▶ Stored dataset items:
start
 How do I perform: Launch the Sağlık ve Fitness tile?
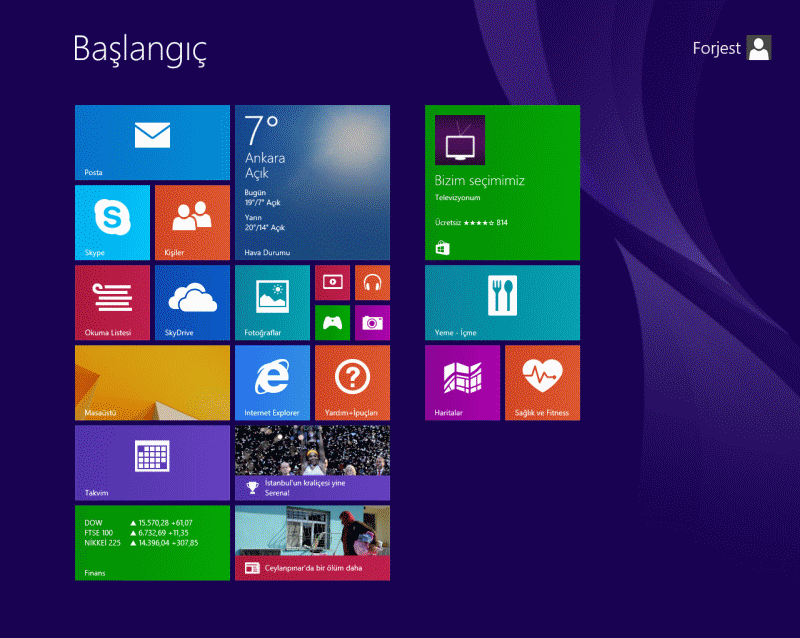[542, 382]
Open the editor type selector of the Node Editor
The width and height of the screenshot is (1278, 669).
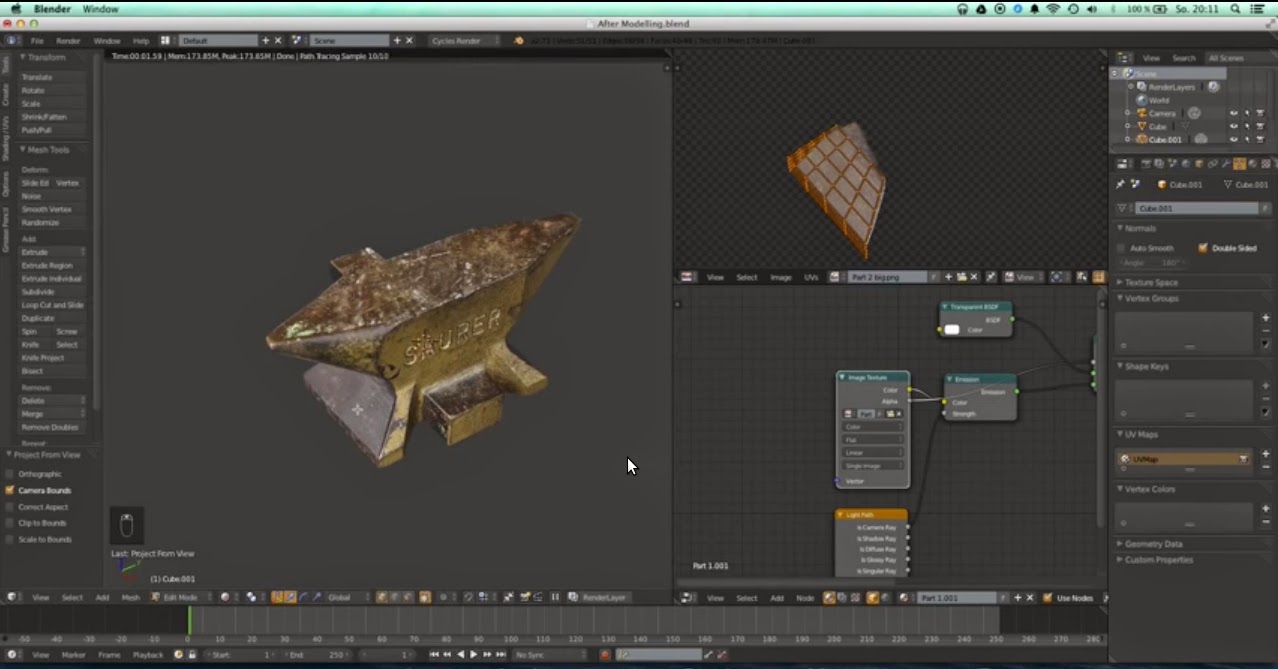[688, 597]
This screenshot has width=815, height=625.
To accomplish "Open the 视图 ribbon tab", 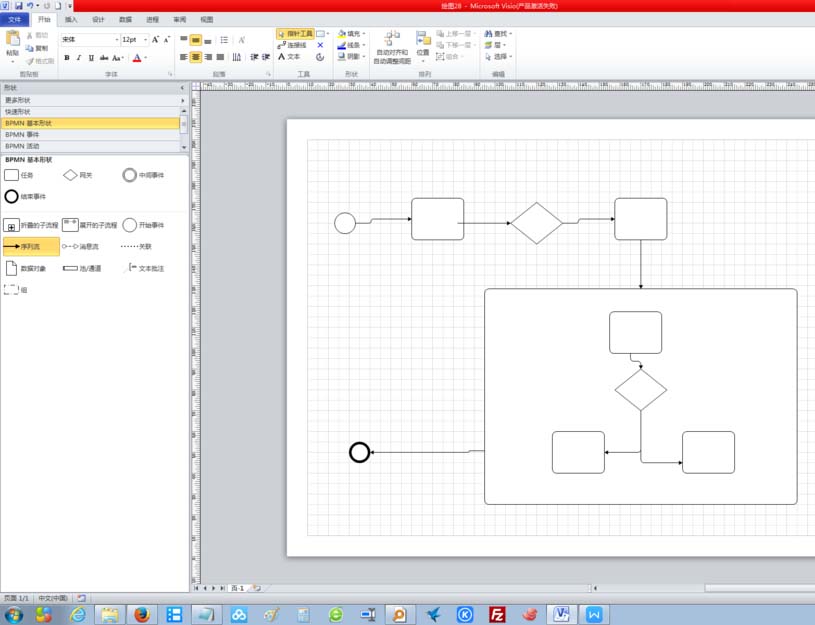I will coord(207,18).
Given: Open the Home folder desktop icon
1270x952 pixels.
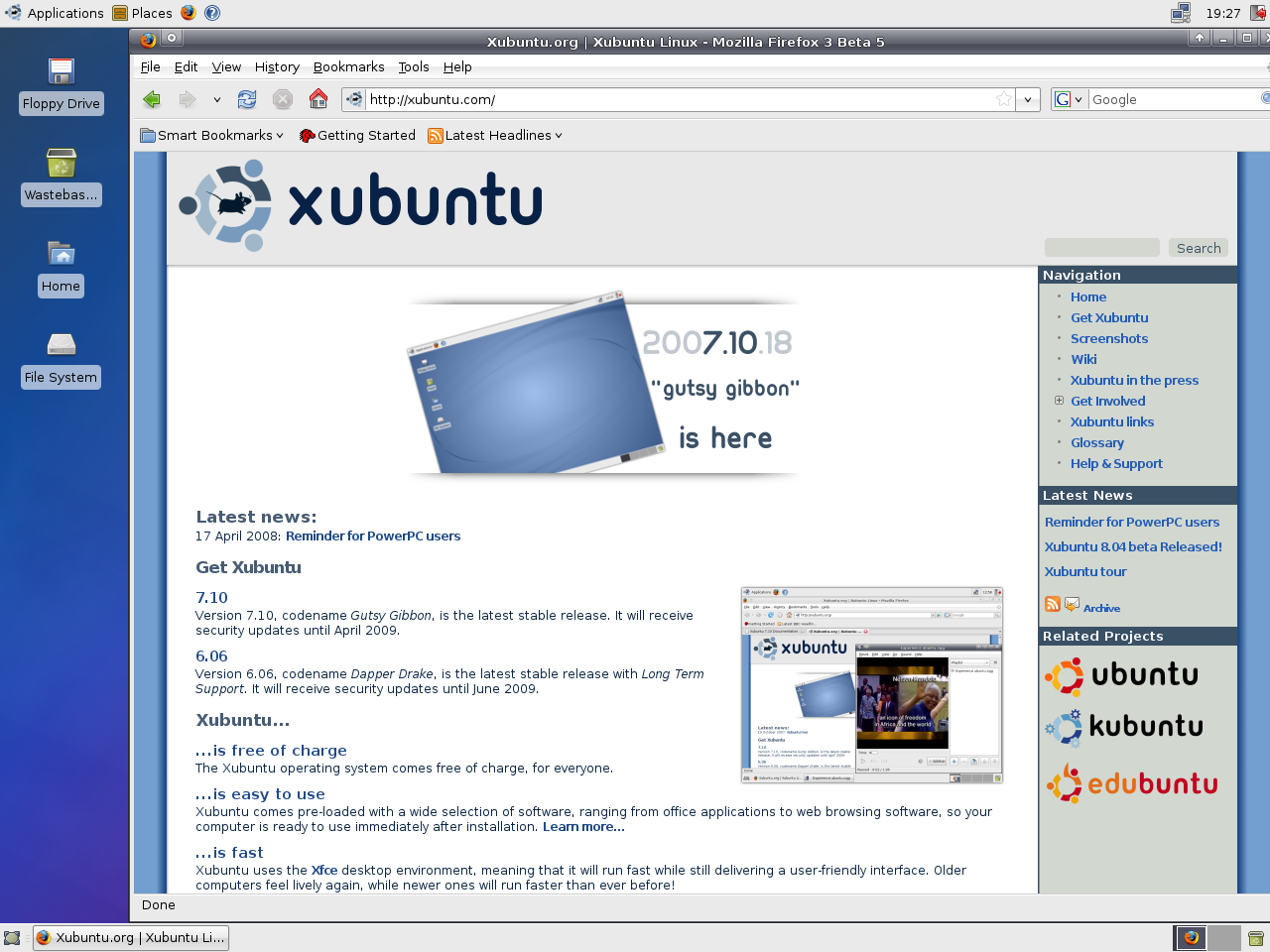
end
▶ WHAT NEEDS TO BE DONE:
Can you convert the lines above into a Markdown table with the columns "Row" and "Line", starting at the line that contains "Given: Open the Home folder desktop icon" and stopping after the last line, with blank lines skipped and the pictures left out?

▶ RESPONSE BELOW:
| Row | Line |
|---|---|
| 1 | Given: Open the Home folder desktop icon |
| 2 | 1270x952 pixels. |